**Work required**:
Copy out the following lines verbatim, everything from the line containing "The image size is (1045, 2238)." down to the line containing "Акции is located at coordinates (69, 68).", including both of those lines.

**Input**:
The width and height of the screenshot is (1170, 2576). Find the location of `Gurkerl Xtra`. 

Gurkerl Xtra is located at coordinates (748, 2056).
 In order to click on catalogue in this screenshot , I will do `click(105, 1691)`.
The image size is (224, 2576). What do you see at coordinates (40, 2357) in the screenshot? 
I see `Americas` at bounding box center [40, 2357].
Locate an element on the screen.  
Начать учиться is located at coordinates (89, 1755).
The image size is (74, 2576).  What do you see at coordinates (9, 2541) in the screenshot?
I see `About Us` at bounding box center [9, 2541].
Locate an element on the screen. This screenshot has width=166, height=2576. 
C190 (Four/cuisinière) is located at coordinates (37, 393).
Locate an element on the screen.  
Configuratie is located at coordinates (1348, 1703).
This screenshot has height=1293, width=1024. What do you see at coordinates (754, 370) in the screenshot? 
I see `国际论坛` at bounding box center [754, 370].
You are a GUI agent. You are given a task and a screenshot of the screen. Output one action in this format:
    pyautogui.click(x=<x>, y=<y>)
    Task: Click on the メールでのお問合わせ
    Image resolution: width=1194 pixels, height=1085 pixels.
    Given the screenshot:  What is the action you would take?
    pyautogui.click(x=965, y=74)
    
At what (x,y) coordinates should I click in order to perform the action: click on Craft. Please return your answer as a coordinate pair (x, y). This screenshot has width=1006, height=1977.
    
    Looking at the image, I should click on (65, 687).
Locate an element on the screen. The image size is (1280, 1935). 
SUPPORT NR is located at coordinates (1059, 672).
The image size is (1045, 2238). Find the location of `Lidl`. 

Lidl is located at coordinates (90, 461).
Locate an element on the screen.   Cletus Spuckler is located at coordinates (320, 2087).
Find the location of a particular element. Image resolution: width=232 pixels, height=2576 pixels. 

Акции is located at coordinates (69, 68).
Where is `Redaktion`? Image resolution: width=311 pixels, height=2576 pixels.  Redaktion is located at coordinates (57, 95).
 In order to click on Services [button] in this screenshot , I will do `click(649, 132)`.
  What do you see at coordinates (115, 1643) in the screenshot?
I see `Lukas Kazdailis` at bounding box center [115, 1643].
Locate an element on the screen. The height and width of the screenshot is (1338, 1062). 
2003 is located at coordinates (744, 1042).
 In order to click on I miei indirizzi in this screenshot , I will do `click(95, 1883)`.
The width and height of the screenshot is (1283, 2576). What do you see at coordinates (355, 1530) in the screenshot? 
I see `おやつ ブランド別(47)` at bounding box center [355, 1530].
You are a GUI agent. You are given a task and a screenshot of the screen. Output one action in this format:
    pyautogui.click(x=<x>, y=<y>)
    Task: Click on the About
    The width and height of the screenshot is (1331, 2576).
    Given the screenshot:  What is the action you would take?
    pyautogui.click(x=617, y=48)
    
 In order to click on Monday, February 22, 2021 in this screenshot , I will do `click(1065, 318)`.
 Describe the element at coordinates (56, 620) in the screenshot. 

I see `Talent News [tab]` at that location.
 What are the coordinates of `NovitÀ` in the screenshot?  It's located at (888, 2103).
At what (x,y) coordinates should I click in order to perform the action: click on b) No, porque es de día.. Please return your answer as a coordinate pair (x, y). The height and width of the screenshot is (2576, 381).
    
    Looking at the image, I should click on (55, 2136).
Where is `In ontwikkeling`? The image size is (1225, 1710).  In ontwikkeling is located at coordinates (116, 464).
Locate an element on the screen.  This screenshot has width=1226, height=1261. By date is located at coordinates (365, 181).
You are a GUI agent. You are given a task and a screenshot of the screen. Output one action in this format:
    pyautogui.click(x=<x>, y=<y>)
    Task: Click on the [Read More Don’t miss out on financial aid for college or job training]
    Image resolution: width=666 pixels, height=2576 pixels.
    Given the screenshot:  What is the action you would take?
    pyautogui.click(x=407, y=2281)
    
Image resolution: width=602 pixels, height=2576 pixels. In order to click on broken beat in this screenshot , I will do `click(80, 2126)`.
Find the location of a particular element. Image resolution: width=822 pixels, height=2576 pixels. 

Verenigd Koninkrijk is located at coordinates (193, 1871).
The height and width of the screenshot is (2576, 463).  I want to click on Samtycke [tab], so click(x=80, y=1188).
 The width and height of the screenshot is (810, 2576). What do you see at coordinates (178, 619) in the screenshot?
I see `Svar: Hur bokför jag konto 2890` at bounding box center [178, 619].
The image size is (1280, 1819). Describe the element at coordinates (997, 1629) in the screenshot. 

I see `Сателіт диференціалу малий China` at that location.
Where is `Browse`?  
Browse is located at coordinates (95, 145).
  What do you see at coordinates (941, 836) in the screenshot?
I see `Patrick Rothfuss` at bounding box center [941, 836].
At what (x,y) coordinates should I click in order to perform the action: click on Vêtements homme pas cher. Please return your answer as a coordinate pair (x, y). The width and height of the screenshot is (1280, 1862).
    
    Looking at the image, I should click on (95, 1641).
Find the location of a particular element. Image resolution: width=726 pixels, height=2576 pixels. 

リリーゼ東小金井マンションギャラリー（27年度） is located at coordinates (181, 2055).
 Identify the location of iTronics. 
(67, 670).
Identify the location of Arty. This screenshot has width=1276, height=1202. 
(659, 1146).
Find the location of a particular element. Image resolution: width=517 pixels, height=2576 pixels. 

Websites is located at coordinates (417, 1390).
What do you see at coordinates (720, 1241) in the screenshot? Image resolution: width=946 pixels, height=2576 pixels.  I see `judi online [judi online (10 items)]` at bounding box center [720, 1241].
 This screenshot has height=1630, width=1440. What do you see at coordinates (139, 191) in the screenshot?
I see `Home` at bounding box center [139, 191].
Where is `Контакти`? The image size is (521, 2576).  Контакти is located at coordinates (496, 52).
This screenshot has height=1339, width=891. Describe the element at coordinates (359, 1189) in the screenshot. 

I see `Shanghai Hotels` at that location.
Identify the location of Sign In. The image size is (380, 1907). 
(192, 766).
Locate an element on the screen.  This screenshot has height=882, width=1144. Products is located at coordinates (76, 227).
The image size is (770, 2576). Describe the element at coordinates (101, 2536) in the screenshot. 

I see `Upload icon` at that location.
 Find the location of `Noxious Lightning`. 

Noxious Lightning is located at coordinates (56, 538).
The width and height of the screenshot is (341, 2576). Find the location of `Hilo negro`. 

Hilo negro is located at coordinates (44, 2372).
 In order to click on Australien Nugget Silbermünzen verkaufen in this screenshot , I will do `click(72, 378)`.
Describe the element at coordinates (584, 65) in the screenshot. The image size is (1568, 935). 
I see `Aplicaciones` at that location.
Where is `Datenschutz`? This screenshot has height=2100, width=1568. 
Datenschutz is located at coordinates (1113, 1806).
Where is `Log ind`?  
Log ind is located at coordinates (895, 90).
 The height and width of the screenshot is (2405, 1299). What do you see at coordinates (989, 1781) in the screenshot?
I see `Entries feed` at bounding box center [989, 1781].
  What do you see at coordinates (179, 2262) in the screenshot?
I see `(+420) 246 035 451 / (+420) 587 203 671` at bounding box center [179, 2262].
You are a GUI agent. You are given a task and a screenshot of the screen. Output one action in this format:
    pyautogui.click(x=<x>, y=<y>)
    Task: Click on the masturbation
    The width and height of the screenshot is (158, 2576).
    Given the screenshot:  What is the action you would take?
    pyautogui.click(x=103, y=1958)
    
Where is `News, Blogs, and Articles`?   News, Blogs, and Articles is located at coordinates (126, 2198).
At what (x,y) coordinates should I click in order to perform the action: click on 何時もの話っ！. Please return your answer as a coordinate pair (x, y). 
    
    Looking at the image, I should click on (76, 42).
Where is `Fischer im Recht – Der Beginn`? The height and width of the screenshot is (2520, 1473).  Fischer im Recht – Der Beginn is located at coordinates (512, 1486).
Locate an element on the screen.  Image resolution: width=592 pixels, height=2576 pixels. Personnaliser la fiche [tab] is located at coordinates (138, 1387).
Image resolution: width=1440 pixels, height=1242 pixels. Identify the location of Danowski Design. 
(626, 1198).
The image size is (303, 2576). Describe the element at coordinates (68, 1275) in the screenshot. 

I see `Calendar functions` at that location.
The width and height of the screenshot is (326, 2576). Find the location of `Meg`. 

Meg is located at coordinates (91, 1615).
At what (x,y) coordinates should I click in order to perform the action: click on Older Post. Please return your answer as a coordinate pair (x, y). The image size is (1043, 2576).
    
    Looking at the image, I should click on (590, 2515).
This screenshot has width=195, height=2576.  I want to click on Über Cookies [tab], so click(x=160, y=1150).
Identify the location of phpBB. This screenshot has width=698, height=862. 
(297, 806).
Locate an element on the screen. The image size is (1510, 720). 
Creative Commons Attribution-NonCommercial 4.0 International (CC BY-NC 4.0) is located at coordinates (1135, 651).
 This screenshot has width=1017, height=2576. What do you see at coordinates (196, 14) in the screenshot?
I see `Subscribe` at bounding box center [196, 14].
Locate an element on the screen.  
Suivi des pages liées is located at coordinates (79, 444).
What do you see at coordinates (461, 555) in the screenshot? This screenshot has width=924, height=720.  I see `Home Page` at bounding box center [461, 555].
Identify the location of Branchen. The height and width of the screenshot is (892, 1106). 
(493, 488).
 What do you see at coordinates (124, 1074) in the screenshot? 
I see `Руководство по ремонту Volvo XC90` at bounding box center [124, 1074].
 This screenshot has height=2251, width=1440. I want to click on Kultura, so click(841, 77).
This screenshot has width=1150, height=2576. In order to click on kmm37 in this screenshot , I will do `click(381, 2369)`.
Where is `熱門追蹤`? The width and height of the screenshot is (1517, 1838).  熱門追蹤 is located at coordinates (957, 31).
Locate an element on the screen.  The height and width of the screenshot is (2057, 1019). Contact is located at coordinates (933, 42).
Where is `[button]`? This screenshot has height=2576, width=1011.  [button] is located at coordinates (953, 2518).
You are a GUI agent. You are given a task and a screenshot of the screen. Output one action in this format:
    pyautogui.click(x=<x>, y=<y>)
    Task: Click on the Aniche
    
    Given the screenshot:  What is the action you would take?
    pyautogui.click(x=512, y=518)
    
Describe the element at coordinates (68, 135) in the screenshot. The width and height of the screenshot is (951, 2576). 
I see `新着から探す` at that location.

**Exercise solution**:
The image size is (1045, 2238). Find the location of `Lidl`. 

Lidl is located at coordinates (90, 461).
Locate an element on the screen.   Cletus Spuckler is located at coordinates (320, 2087).
Find the location of a particular element. Image resolution: width=232 pixels, height=2576 pixels. 

Акции is located at coordinates (69, 68).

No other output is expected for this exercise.